So we step down off the bus, and the doors sigh closed. We stand by the side of the road. The air is cool, the night silent. No laughing, no made-up women, no couples and passionate kisses. Just the soft rustling of the leaves as a breeze lifts them. We're ten miles from my house. Ashley starts crying. Liz and I look at each other, trying to determine what to do. Liz sees it first: a few hundred feet down the way is a gas station with the sign OPEN 24 HOURS. We whoop and run toward it, purses banging against our hips. We walk into the office where there are two young men smoking and playing cards. Their eyes light up as we walk in-one, two, three girls, all dressed up in miniskirts. The desk where they sit is metal with a fake wood top. A small, grainy, black-and-white television murmurs on the desk. They clearly weren't expecting anything like this tonight.
"Well, well," the larger one says. He is blond, his face young. "What do we have here?" He glances over at the other one who is dark-haired, skinny, and wearing glasses. That one raises his eyebrows. Liz tells them our story, how we went to the city to meet guys, how they treated us badly, and how now we are stuck here, ten miles from my house. We need a ride home. The clock on the wall reads 4:00 a.m. The two men exchange a smile.
"We can't just leave the station," the blond one says. "Right?"
"That's right." The other one nods, his eyes moving from girl to girl.
"You'll have to wait until five," the blond one continues. "That's when we get off."
His face breaks into a smile, and he starts laughing. I can see his teeth are stained yellow. "Get it?" he says to his friend. "That's when we get off." The other one laughs, nodding his head.
The three of us huddle.
"I don't know," Ashley says. She's uncomfortable.
"What else can we do?" Liz frowns.
"They're strange men." Ashley has been warned as we all have: Don't get into cars with strange men.
"C'mere," the blond one says to me when I look back at them. Liz and Ashley widen their eyes at me. Liz giggles.

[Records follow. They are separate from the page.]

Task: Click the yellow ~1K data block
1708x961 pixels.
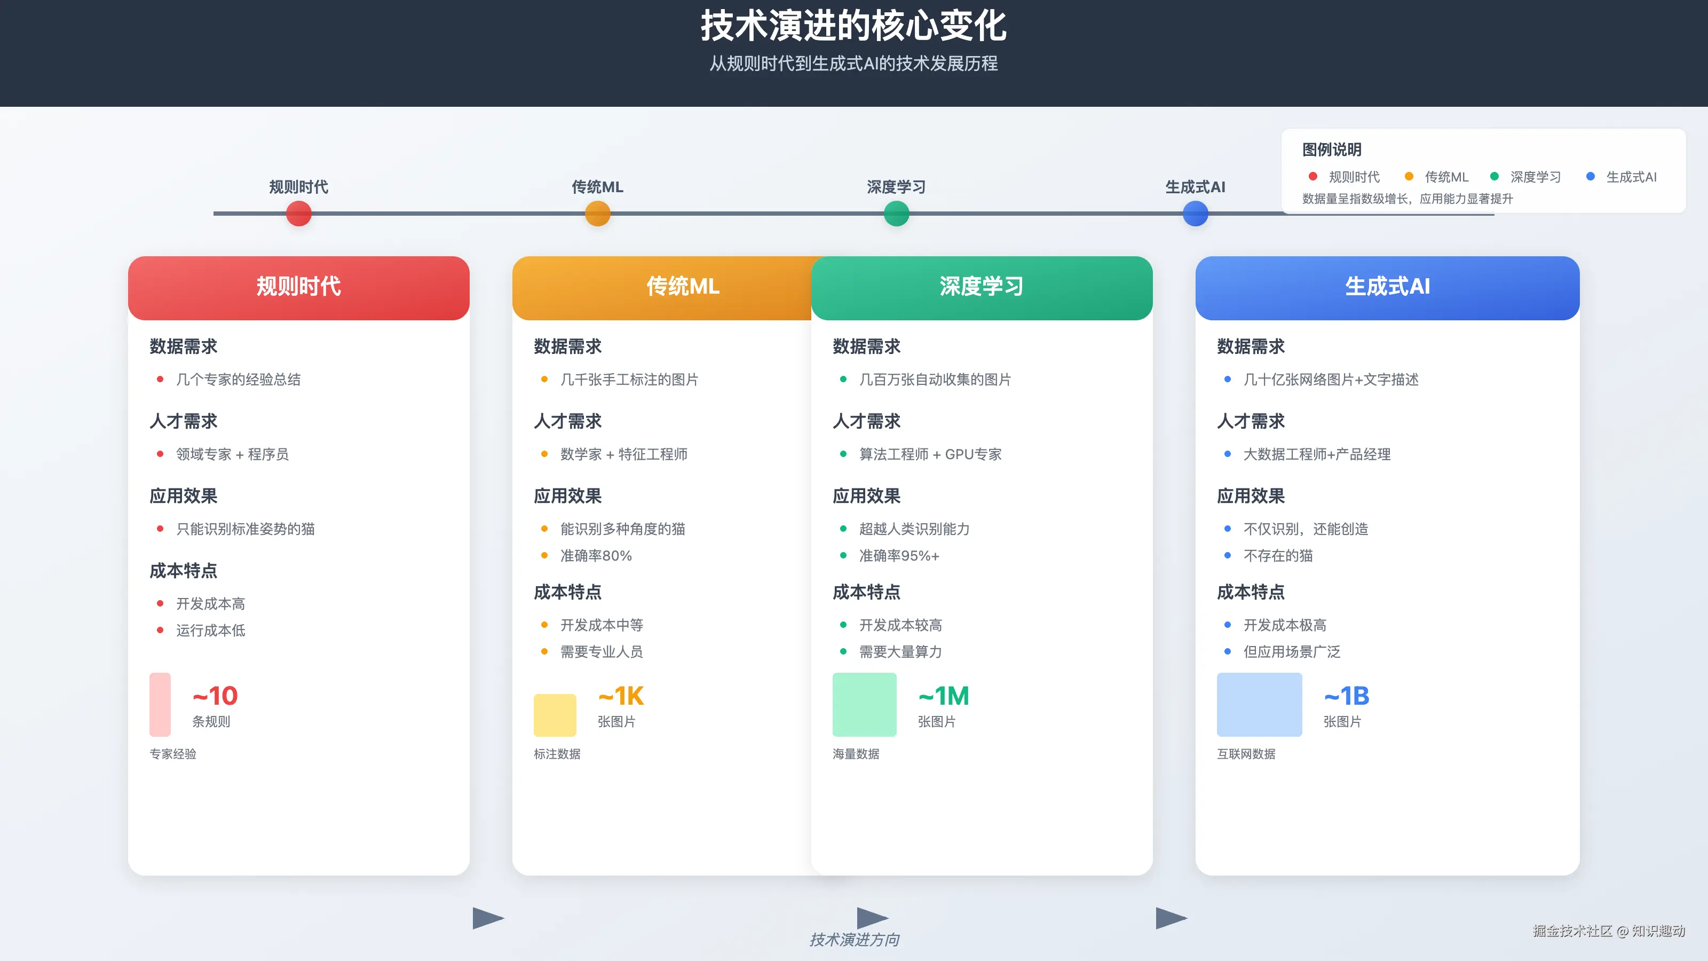Action: (555, 715)
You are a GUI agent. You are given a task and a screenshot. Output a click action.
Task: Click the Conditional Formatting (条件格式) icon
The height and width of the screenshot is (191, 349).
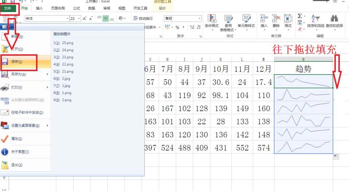click(x=211, y=19)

"What?" I say. Usually Liz is the one getting the attention.
"C'mere," he says again, more insistent.
I bite my lip and sidle up to the desk, unsure what to think.
"How old are you?" he asks, his eyes holding mine.
"Why?" I say.
"Just answer me," he says. "How old?"
This close I can see the age in his face, a weathered darkness that makes him look older than he probably is.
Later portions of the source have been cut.